▶ **Selected excerpt**:
☆ ☆ ☆ ☆ ☆ ☆ ☆
Ada Muses

Co-Founder Of The Dating Loft, Ada muses on dating, match-making and love….

Relationship Tips: Break the pattern in your relationships – Forgive and Let Go

January24

The Great Master in Kungfu Panda proclaimed: “There are NO coincidences.” – in Pao’s life or ours. For the past week, I have had tea sessions with 3 friends who are single (or soon to be) AND attractive. It got me thinking about the correlation between the state of our relationships with our parents and our love relationships, and how we often (subconsciously) brought repeated (negative) patterns into our love relationships, which often than not ended in hurt and anger.

If in life, there is no coincidence, then everything happens for a reason and the pattern will continue unless we face it, resolve it and let go. Break the pattern or your life story will continue to play out like a well-used record – everyone knows the next line to the song, except yourself.

Take my two girl friends – Jay and Kay.
☆ ☆ ☆ ☆ ☆ ☆ ☆
▶ **Collected material**:
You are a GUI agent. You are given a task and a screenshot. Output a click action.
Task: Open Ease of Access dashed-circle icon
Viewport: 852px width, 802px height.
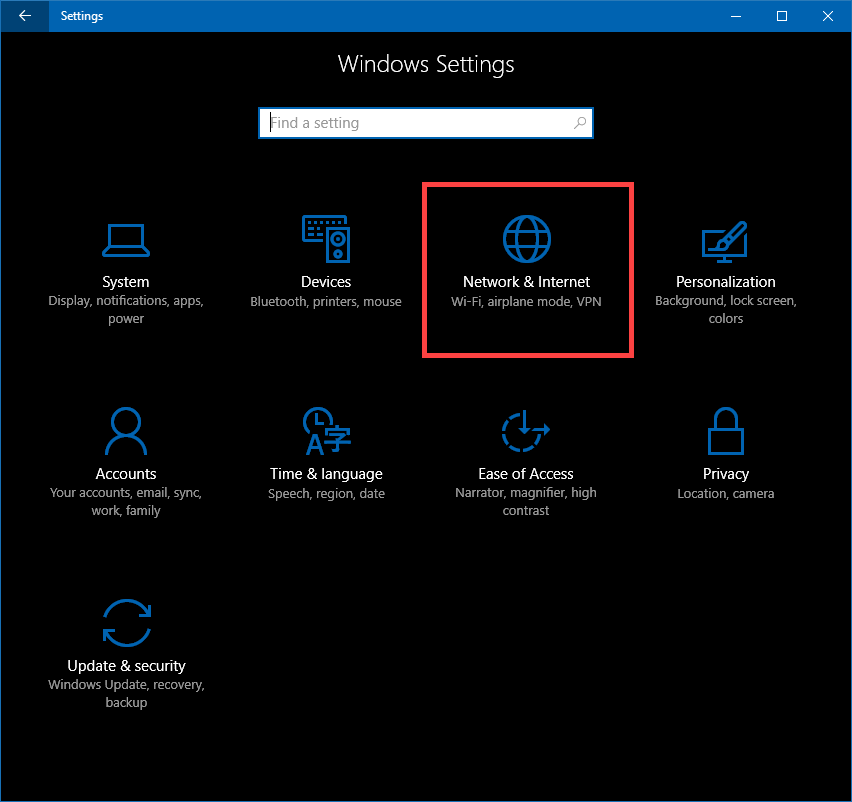click(x=526, y=432)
☆ ☆ ☆ ☆ ☆ ☆ ☆
▶ **Tasks to complete**:
1. In the relationship-tips post above, what is the Spanish translation of this sentence: "If in life, there is no coincidence, then everything happens for a reason and the pattern will continue unless we face it, resolve it and let go."?
2. According to the relationship-tips post, how many friends did the writer have tea sessions with during the past week?

▶ **Task results**:
1. Si en la vida no hay coincidencias, entonces todo sucede por una razón y el patrón continuará a menos que lo enfrentemos, lo resolvamos y lo dejemos ir.

2. Three friends, all single (or soon to be) and attractive.